Os 5 Ms são conhecidos como: Mente, Mobilidade, Medicamento, Multicomplexidade e Mais importante, esse último a tradução de what matters most, ou o que mais importa. Quando a Dra. Mary Tinetti os propôs, eles foram diagramados como os dedos de uma mão, o que nos remete a trabalho, solidariedade e cuidado. 
Mente se refere à capacidade cognitiva, ao humor e à promoção da saúde mental. Considera a investigação e manejo de problemas prevalentes, como as demências, delirium, depressão e ansiedade. 
Mobilidade contempla todas as varáveis envolvidas com a força muscular, a marcha e o equilíbrio. Esse é um domínio fundamental para a capacidade funcional e a possibilidade de se manter independente para tarefas da vida diária. Tudo o que pode interferir na mobilidade deve ser buscado ativamente na história, no exame físico e em exames complementares, a exemplo da condição nutricional, do uso de medicamentos e de doenças que possam afetar o sistema osteoarticular. Nesse quesito, as quedas merecem muita atenção e por tantas consequências ruins que elas podem trazer. E a principal delas é justamente fazer piorar a mobilidade, deixando o indivíduo mais suscetível a outras quedas.
Medicamento são um capítulo mais que importante quando o assunto é saúde no envelhecimento. As modificações ocorridas no organismo de um idoso o torna mais vulnerável a efeitos colaterais, além de mais interações e, com muita frequência, os medicamentos são a causa de algum problema novo que tenha surgido, levando a outros tratamentos superpostos e internamentos hospitalares. A chance de usar remédios de forma contínua ou mesmo intermitente, aumenta muito devido à prevalência elevada de doenças crônicas. E, com o avanço da ciência, mais recursos terapêuticos farmacológicos têm sido somados aos tratamentos das doenças, de uma forma geral, elevando em quantidade os medicamentos a serem usados pelos pacientes.

DADOS FORNECIDOS ->
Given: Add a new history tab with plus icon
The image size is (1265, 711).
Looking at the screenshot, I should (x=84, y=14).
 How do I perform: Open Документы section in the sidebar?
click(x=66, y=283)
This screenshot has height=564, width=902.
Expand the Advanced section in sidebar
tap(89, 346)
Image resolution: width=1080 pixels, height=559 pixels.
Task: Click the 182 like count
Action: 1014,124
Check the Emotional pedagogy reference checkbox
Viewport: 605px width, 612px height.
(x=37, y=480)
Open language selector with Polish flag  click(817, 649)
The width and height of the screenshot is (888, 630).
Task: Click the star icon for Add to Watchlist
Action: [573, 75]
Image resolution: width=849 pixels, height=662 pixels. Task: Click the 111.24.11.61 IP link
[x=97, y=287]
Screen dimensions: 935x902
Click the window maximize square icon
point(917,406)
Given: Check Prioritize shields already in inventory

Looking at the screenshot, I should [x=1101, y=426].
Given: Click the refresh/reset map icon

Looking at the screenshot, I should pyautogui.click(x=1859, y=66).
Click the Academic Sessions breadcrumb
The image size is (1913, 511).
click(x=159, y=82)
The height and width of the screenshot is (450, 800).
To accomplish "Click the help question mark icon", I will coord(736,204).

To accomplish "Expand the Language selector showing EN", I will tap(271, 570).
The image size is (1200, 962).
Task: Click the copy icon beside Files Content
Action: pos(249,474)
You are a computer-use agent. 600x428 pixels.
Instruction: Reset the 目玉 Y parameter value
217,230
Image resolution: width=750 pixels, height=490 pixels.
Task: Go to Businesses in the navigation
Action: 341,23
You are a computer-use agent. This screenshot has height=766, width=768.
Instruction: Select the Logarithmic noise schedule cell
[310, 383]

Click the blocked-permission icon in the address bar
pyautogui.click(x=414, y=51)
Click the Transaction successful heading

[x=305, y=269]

EXERCÍCIOS PROPOSTOS ->
1. Reescreva em forma de lista o parágrafo do trecho sobre os 5 Ms que começa com "Mente se refere", mantendo seus fatos principais.
2. Responda com base no trecho sobre os 5 Ms, uma resposta por linha:
(a) Quem propôs os 5 Ms?
(b) Quais três elementos são citados como contemplados pela Mobilidade?
(c) Segundo o trecho, por que aumenta a chance de usar remédios de forma contínua ou intermitente?
3. Edite o trecho sobre os 5 Ms de "Os 5 Ms são" até "depressão e ansiedade.", inclusive, trocando "demências" por "síndromes demenciais".
As entradas são um material independente do trecho.

RESPOSTAS ->
1.
Mente:
- abrange a capacidade cognitiva, o humor e a promoção da saúde mental;
- inclui a investigação e o manejo de problemas prevalentes: demências, delirium, depressão e ansiedade.

2.
(a) A Dra. Mary Tinetti.
(b) A força muscular, a marcha e o equilíbrio.
(c) Devido à prevalência elevada de doenças crônicas.

3.
Os 5 Ms são conhecidos como: Mente, Mobilidade, Medicamento, Multicomplexidade e Mais importante, esse último a tradução de what matters most, ou o que mais importa. Quando a Dra. Mary Tinetti os propôs, eles foram diagramados como os dedos de uma mão, o que nos remete a trabalho, solidariedade e cuidado. 
Mente se refere à capacidade cognitiva, ao humor e à promoção da saúde mental. Considera a investigação e manejo de problemas prevalentes, como as síndromes demenciais, delirium, depressão e ansiedade.